Very good. Apr 10, 2004
Funny thing happened while playing internet chess the other night. After an evenly balanced struggle I entered a simple rook and pawn ending. I was a pawn up, but because I had read Survival Guide to Rook Endings by John Emms I knew straight away that the position was dead drawn. But after a confused series of (totally uneccessary) checks from my opponent, which actually drove my king to a much better location, a drawn position became a won one. Now the point is this: many players are strong in the opening and middle phase of a chess game but much weaker in endgame play. So as average players seeking to improve we should study the endgame. This will add greatly to our playing strength and enable us to win many more games.
All very well to hand out this trite advice, but look at most endgame books! No wonder the amateur player neglects to study them. Well, here is an exception. I'm pleased to say that Emms has authored a very readable guide to rook endings. His explanations of procedure are engaging and very understandable.
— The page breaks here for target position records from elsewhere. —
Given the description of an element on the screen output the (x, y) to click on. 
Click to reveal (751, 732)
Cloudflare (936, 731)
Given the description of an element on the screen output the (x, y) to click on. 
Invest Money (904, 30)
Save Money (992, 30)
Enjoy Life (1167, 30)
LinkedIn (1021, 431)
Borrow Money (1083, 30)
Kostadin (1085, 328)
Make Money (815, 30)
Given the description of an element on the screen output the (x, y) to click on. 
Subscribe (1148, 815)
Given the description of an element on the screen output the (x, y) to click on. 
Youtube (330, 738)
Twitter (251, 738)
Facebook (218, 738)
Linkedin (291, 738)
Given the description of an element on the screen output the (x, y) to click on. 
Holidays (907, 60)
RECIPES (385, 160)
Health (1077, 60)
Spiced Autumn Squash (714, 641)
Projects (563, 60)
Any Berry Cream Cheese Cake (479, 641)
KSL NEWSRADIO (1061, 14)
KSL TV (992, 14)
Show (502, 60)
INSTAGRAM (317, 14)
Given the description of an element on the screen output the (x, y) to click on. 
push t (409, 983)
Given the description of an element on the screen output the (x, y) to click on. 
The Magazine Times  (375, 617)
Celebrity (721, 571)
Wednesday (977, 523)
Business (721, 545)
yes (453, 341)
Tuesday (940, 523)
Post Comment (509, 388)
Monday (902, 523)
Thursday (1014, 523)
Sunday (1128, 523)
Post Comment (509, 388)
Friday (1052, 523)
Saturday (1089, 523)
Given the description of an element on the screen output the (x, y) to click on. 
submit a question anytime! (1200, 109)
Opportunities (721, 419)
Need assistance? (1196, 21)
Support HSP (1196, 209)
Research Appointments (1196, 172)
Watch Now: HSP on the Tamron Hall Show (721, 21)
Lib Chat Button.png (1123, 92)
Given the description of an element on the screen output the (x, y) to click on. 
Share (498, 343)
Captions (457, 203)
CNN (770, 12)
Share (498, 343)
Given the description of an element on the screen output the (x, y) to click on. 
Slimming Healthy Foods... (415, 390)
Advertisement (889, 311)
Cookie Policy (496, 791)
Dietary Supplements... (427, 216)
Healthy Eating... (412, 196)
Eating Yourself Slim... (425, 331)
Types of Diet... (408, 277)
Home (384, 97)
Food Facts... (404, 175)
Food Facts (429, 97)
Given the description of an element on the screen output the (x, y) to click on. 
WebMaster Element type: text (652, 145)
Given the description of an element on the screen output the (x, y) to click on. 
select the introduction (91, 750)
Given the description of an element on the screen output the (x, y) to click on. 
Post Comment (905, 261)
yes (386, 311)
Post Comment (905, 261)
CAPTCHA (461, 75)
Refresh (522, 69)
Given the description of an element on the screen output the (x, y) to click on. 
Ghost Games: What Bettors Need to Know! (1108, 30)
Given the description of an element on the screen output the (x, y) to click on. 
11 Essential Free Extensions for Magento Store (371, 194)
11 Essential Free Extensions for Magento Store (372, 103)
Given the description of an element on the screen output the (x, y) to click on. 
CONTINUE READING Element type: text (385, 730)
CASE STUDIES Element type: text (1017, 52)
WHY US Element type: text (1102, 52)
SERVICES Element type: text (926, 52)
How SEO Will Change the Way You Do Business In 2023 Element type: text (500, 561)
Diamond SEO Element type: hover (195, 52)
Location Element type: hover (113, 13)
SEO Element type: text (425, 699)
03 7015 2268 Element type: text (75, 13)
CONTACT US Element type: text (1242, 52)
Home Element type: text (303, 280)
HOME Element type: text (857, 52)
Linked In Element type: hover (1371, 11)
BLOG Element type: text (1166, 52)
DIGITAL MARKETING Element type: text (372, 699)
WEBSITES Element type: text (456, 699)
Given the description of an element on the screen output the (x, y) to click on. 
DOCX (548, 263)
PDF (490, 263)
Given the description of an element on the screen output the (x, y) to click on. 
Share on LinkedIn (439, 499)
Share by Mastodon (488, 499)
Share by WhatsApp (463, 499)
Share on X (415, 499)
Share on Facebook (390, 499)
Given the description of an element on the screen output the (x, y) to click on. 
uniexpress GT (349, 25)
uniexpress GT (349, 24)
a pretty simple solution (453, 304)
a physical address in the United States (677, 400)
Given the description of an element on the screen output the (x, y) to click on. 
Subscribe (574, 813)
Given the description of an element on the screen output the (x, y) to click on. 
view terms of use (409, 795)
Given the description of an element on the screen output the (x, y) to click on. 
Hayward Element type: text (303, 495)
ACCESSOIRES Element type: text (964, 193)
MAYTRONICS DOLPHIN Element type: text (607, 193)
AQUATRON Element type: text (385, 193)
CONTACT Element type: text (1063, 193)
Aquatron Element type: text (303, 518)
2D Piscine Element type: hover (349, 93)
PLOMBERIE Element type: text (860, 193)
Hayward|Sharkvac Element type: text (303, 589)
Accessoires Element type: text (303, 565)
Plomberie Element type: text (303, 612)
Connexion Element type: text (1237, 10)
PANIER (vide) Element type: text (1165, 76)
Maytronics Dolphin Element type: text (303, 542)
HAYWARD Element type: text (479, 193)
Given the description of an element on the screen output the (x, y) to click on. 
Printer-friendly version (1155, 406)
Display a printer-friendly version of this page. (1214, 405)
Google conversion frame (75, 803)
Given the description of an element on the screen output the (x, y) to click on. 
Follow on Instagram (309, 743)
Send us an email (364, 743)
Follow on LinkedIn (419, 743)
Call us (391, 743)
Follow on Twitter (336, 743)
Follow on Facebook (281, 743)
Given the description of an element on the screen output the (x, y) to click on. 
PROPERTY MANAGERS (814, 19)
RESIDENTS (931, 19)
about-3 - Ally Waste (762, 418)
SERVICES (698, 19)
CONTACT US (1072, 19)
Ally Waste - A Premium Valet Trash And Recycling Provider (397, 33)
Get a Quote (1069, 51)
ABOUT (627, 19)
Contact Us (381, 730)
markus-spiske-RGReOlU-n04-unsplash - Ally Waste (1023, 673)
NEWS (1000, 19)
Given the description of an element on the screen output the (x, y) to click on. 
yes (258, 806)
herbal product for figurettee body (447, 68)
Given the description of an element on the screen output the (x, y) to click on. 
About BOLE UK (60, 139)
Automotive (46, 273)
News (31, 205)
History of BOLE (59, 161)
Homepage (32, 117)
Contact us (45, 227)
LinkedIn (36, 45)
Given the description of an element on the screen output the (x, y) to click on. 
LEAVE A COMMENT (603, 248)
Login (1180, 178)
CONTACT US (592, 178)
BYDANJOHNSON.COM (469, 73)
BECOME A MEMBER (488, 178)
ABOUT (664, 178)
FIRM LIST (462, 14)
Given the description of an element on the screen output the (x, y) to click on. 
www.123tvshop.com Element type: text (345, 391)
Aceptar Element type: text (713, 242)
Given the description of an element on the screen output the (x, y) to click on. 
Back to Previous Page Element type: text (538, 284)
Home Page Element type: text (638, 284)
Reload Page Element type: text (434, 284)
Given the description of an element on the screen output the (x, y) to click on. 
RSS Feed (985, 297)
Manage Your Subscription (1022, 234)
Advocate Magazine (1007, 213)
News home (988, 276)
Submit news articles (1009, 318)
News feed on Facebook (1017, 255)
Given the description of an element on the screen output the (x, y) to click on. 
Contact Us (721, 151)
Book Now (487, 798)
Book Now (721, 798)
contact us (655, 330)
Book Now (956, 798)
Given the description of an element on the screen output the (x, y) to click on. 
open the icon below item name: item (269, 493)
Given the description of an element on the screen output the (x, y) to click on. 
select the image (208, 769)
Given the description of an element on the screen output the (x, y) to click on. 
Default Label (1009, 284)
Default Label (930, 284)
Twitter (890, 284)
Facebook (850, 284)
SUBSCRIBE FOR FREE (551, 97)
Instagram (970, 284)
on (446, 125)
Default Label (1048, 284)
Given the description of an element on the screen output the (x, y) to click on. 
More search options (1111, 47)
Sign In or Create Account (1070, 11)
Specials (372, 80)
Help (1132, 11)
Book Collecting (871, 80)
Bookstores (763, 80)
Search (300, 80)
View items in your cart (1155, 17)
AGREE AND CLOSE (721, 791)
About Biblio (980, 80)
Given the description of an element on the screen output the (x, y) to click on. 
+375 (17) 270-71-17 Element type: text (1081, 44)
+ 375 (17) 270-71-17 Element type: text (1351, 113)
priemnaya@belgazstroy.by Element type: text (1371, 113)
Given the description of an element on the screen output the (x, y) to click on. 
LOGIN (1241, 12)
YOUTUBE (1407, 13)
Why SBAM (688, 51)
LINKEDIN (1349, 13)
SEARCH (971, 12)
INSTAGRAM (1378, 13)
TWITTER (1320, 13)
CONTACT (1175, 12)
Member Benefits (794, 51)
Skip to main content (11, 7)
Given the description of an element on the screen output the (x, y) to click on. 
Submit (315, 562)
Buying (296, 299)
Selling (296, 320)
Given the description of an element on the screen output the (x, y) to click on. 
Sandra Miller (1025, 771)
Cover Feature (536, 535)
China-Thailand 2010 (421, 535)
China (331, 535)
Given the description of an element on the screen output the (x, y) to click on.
Rather than presenting diagram after diagram to rote learn Emms gives us the conceptual tools for correct play. Further, Survival Guide to Rook Endings covers much more material than that required for mere 'survival'. Coverage extends well beyond an introductory level - I doubt I will need another rook book (though to be fair I am only a club player). Perhaps very strong players would find this book too basic but I have seen a big practical benefits from studying the material. Each chapter is logical, interesting and rounded off with excercises to help the reader practice. Previous to reading this book I had tried to teach myself rook endings from Kere's endgame book and Euwe's one as well. Both left me cold although both are actually very good chess authors - such is the difficult nature of the subject. Emms seems to have the magic touch however. I only wish I had a copy of Dvoretsky's acclaimed endgame manual so I could compare his handling of rook material with Emm's. All in all a fine effort.
Book Title = Book Contents May 21, 2000
Basic rook endings, rook and pawn endings (pawns on one side of the board), rook and pawn endings (pawns on both sides of the board), and double rook endings: a very focused 160 pages! Material ranges from the classic Lucena/Philidor positions, to much more complex practical rook endings. I think The Survival Guide can be profitably used both by novices for a concise introduction to rook endings and stronger players (including masters) as a comprehensive review and reinforcement. I also feel that GM Emms presents the material in an interesting, informative and well-organized manner, and maintains his emphasis on practical rook endings. Agreeing that there are other rook endings books, I still believe that you are much more likely to read, enjoy and finish The Survival Guide than most other books.
Best Introduction to Rook Endings Jan 22, 2000
This book is the best practical introduction to rook endings currently available. It should be useful for players rated anywhere from 1300 to 2300, but is probably targeted at average club players like myself, with a rating of 1800. While there are other rook endings books on the market - Nunn, Korchnoi, Smyslov and Levenfish, ECE - they're all rather esoteric and removed, to varying extents, from the concerns of a practical player. Emms gives one exactly what one needs to know. If one wants to pursue the subject further, one can consult one of the aforementioned tomes.